Ale ostatecznie wyszło tak, że materiały załatwiał wykonawca i pewnie taniej było w Ostrołęce (nie pytałem go, nie mój biznes - ma być dobrze). PSB oferowało Silkę "18" po 2,64/szt. brutto, a "24" po 3,50/szt. brutto.(08.2003). Zamówić trzeba było z tydzień wcześniej, jak gotówką to z upustem + dodatkowy rabat za kartę PSB (min.5%)

----------


## rafalg

Wlowik - Dzięki za info. Będę musiał się rozeznać w skladach co oferują w zakresie silikatów i porównam to z oferta bezpośrednio u dstawczy. Jestem ciekaw co z tego wyjdzie   :smile:

----------


## vardo

.

----------


## wlowik

> Ja stawiam z keramzytu,jest super.


.... Raczej z keramzytobetonu, nie? To szczegół. Fakt, że dobry materiał, lekki, odporny na wszelkie warunki i termoizolacyjny. Taka namiastka szklanych domów Żeromskiego (zeszklona glinka zespolona betonem). Ciekaw jestem, czy taki bloczek tonie, czy pływa w wodzie?

----------


## vardo



----------


## vardo



----------


## pete

Forum przeglądałem od dawna i uważam , ze jest b. ciekawe.
Zarejestrowałem się dopiero dzisiaj. Buduję dom z silikatów i onecnie jestem na etapie prac wewnętrznych wykończeniowych - bo wykończają cłowieka finansowo   :Lol:  
Uważam ,że silikaty maja bardzo dużo zalet a niewiele wad. Ja budowałem z Silikatów- Białystok na cienką spoinę , gr. 24 z dociepleniem rockwoolem 12 cm, efekt jest co najmniej satysfakcjonujący.
Co prawda ostateczny koszt zarówno ściany 1-warstwowej ( b.k, poroterm, keramzytobeton), dwuwarstwowej jak i 3warstwowej jest zbliżony , to zdecydowałem się na silikaty ze względu na ich właściwości przepuszczalności pary wodnej, tłumienia dźwięków, mikroklimat, najniższego promieniowania naturalnego. Pozdrawiam wszystkich forumowiczów.

----------


## rafalg

Pete - Jak było u Ciebie z transportem. Budujesz gdzies w okolicy producenta czy tez nie ? Jezeli nie to jaki był koszt za transport. Ile średnio da się utargować z producentem na materiale ?

----------


## pete

Buduje 60 km od producenta silikatow. Transport byl za darmo. Sredni upsust na materialy to ok. 12+15% . Na transport kolejnych partii trzeba sie bzlo umawiac ok. 2+3 dni wczesniej.
pozdro

----------


## rafalg

Pete - dzięki za info. Możesz mi jeszcze nakreślić, jakiej wielkości dom budujesz i ile na to poszło cegły ?
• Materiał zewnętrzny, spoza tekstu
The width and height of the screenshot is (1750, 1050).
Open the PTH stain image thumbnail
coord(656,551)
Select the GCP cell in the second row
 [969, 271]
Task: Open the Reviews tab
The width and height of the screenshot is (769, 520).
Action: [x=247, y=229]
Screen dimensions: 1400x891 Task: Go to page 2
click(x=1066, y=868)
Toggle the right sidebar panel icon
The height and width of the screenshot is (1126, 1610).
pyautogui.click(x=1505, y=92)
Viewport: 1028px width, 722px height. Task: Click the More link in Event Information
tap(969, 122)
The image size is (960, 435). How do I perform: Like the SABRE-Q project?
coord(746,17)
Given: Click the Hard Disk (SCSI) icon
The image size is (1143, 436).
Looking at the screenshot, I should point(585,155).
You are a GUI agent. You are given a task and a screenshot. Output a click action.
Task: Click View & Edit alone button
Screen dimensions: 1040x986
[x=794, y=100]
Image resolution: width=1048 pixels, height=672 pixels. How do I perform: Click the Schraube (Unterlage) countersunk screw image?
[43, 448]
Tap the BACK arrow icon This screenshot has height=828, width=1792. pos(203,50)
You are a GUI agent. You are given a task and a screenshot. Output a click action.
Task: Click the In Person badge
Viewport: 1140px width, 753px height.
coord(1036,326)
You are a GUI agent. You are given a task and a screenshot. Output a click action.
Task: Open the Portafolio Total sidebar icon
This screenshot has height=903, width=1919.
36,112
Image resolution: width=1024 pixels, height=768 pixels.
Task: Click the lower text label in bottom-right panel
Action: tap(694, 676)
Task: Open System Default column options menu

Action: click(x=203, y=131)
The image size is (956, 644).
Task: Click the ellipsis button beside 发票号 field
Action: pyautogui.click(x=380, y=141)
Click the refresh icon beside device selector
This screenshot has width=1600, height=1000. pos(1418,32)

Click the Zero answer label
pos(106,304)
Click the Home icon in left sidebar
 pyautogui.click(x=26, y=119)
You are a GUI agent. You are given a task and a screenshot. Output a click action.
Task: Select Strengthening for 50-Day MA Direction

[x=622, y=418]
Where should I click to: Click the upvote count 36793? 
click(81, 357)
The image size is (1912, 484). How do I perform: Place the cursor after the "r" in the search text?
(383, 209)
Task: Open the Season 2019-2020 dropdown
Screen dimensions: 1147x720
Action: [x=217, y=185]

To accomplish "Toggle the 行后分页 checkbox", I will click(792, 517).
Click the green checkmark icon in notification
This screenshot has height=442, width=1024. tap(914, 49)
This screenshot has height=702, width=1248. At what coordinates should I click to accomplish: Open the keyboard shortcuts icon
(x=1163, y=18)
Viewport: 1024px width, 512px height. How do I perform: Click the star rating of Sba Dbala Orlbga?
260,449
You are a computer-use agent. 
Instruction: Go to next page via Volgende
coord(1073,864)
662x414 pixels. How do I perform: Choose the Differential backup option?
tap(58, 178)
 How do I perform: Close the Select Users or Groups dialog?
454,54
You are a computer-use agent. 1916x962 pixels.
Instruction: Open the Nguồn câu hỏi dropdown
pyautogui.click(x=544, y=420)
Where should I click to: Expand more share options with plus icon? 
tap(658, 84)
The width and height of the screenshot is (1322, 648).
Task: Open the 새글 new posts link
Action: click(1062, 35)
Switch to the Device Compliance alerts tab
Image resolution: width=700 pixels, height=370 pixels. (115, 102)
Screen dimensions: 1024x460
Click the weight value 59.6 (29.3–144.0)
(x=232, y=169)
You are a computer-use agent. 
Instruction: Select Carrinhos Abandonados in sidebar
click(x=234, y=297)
ALL - A gdzie Wy zakupowaliście silikaty, na jakich warunkach i jak byłóo z transportem. Interesują mnie przede wszystkim przypadki odległe (po. 200km)   :Confused:

----------


## pete

Za bloczki fundamentowe, silikaty, dachówkę Braasa i zaprawę klejową zapłaciłem na koniec 2001 r. 21 tys. pln. Buduję dom 195 m2 pow. całkowitej, ok. 160 m2 uzytkowej.
pozdro

----------


## rafalg

Pete - ile do tego kosztowała robocizna ?

----------


## pete

> Pete - ile do tego kosztowała robocizna ?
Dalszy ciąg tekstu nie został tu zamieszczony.